(Jateng Headline - SEMARANG) Rencana kebijakan Gubernur Jawa Tengah, Gandjar Pranowo tentang Sekolah lima
hari, dinilai tidak tepat oleh beberapa pihak. Rencana kebijakan ini, dianggap
masih belum strategis dan bahkan kontraproduktif jika diterapkan di Jawa
Tengah. Rencana kebijakan Gubernur Ganjar menjadi pertimbangan serius
organisasi masyarakat, LSM dan aktifis lembaga pendidikan.
Ketua Rabithah Ma’ahid Islamiyyah (RMI) PWNU Jawa Tengah, KH. Abdul
Ghoffar Rozien, M.Ed menolak rencana yang dilontarkan Gubernur Gandjar Pranowo.

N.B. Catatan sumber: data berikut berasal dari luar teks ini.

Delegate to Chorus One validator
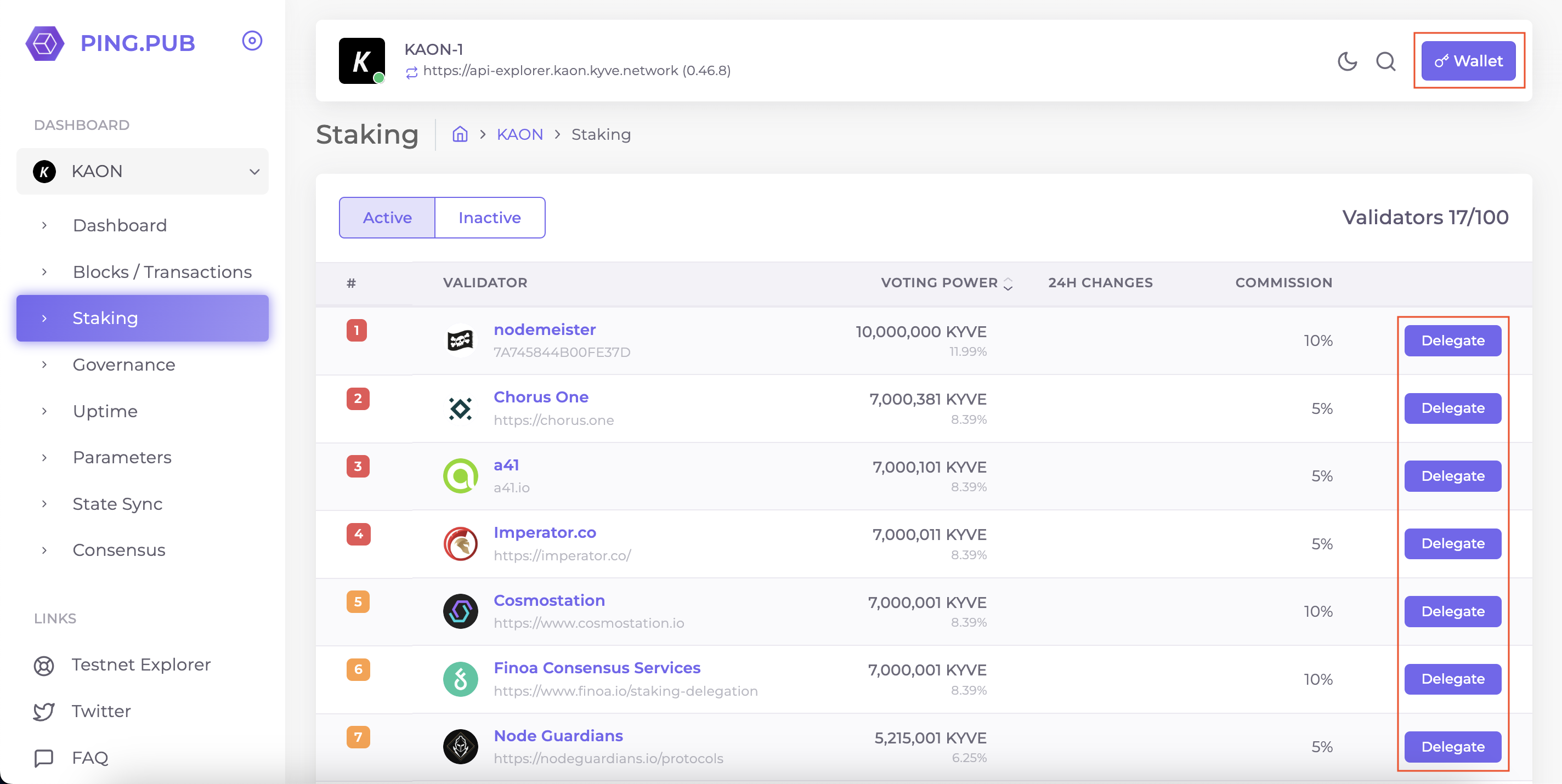Viewport: 1562px width, 784px height. pos(1452,408)
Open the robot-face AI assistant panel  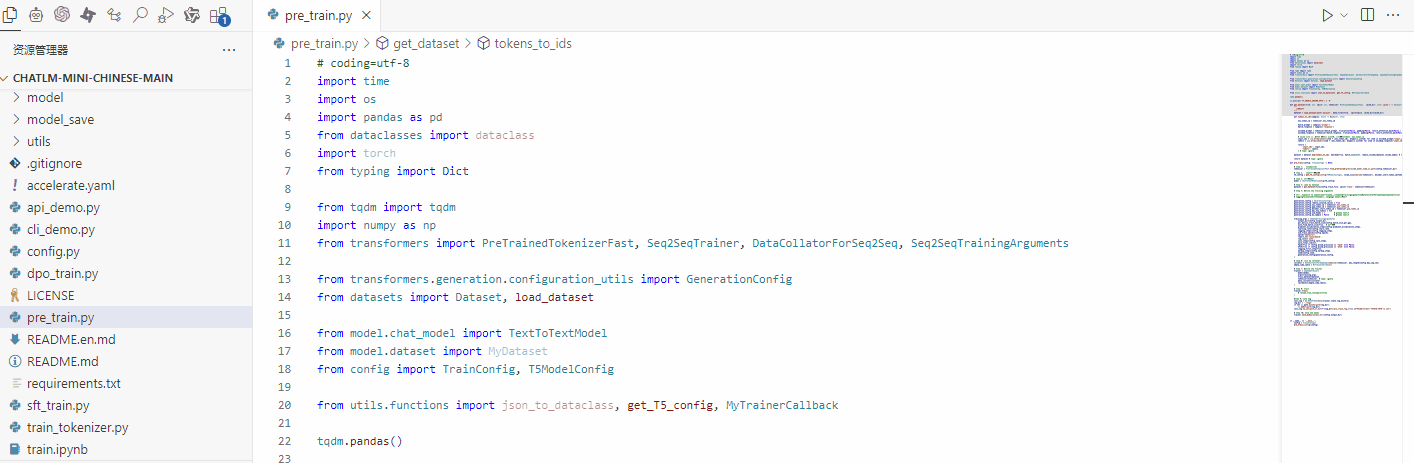point(36,14)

Rozien mengungkapkan bahwa, rencana kebijakan Ganjar Pranowo sebetulnya bagus,
akan tetapi belum sepenuhnya tepat jika dilaksanakan di Jawa Tengah.
“Jika kebijakan
itu diterapkan, akan berdampak pada ritme pembelajaran. Pertama, pelajar
di Jateng masih membutuhkan pendidikan diniyyah sore. Ini penting, karena
pendidikan diniyyah sore masih menjadi tumpuan basis moral anak-anak kita. Jadi,
jadwal sekolah 5 hari perlu dikaji ulang,” ungkap Rozien.
Menurut Rozien, dalam database RMI, di Jawa Tengah ada sekitar 1.700
pesantren dan madrasah yang memiliki kurikulum dengan format sore hari.
Kebijakan sekolah lima hari, dengan jam padat dari pagi hingga siang, akan
berdampak pada jam pelajaran sekolah diniyyah.
Rozien menambahkan, “Kedua, libur sekolah pada hari Sabtu dan
Minggu, perlu ditimbang lagi manfaat dan mudharat (kerugian) nya. Jika tidak
diisi dengan kegiatan produktif, maka tidak ada manfaatnya. Ketiga,
kebijakan ini, hanya cocok jika diterapkan di kota Metropolitan, semisal Jakarta,
“terang Rozien.
Menurutnya, kondisi Jakarta yang macet parah menjadikan
anak-anak yang sekolah membutuhkan perjalanan lebih lama, hingga kelelahan di
akhir pekan. Sedangkan, di Jawa Tengah kondisinya tidak demikian.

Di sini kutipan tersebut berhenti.